In an open letter to the New York Times, Dylan Farrow recently spoke openly and harrowingly about her alleged sexual abuse at the hands of her stepfather, Woody Allen. Farrow believes that the continued celebration of Allen’s films leaves all of Hollywood complicit in the cover-up of her alleged sexual abuse. Earlier this month, Cate Blanchett walked away from the 86th Academy Awards with the Oscar for Best Actress. Acceptance speeches are usually dull affairs but Blanchett’s had captured the imagination. Would she thank director Woody Allen or not? She did. If Dylan Farrow was watching she was no doubt horrified. But Cate Blanchett did the right thing.

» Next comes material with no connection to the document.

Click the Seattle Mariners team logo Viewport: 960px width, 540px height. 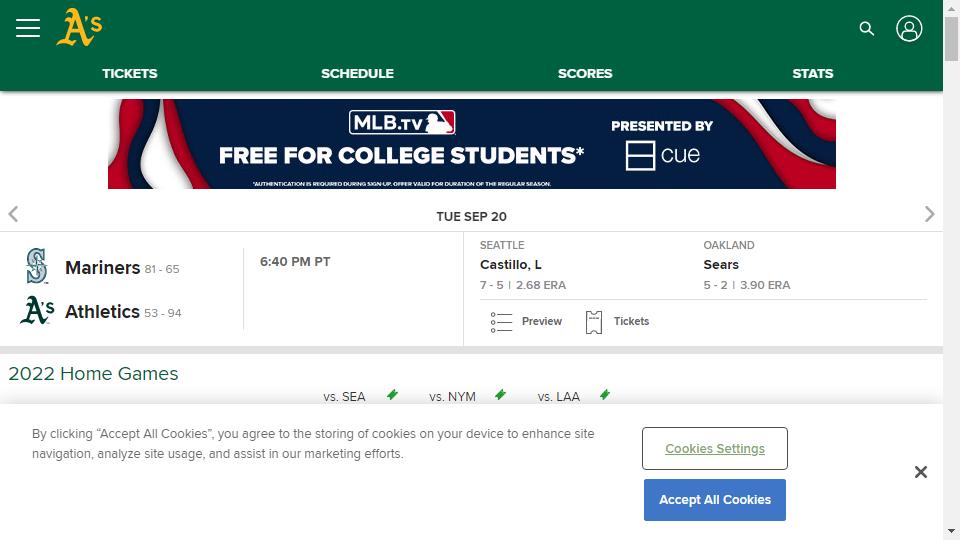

I shouldn’t have to remind anyone that in this country and the United States, the justice system works on two principles; the right to a fair trial and the right for a defendant to be considered ‘innocent until proven guilty’. Who are we to now deny Allen these rights? I do not seek to claim Miss Farrow’s allegations are false. I understand that for many women it is an incredibly difficult thing to speak out about sexual abuse and I would loathe to foster a culture in which this only becomes harder. I grant equal weight to the cases of both Farrow and Allen, you simply have to. It’s not that I don’t believe Miss Farrow; it’s that I can’t. It may sound crass but until we can see it proven beyond reasonable doubt that Allen did indeed sexually abuse his daughter we have no right to condemn him. He is innocent until proven guilty.

However, it seems as a society we’ve already decided upon Allen’s guilt. Celebrities such as Lena Dunham and Adam Baldwin have led the way; we’ve tried him in a kangaroo court of twitter and facebook and now it’s simply a matter of sentencing. For many it seems to urge caution when condemning Allen is tantamount to being both a rape apologist and a sexist, as well as being just as bad as the rapists themselves. I consider myself neither of those things.  To support victims of sexual abuse is commendable; to condemn a man with no evidence is not.

It’s worth pointing out that Allen has in fact faced these charges in court. They first surfaced in the early nineties during Allen’s bitter divorce from Dylan’s mother, Mia Farrow. However, at the time, a police-appointed medical team concluded that Dylan had not been molested and a judge found the sexual abuse charges inconclusive. Allen was found to have failed in his duty as a parent, though this in no way suggests his relationship with Dylan was ever sexual.

Sadly such is the nature of rape and sexual abuse cases that convictions are often incredibly unlikely. A lack of witnesses and a lack of evidence often means it’s one person’s word against another and so the crime becomes almost impossible to prove beyond reasonable doubt. It’s tragic and I have no doubt it deprives hundreds, if not thousands, from seeing justice every year. It likely means that many who have committed crimes have walked away free but I have no doubt that as a principle the right to be considered ‘innocent until proven guilty’ has saved countless innocent lives too.

In this case along with countless others we may never know the truth. I can only offer my sincere hope that as a family they can find some closure.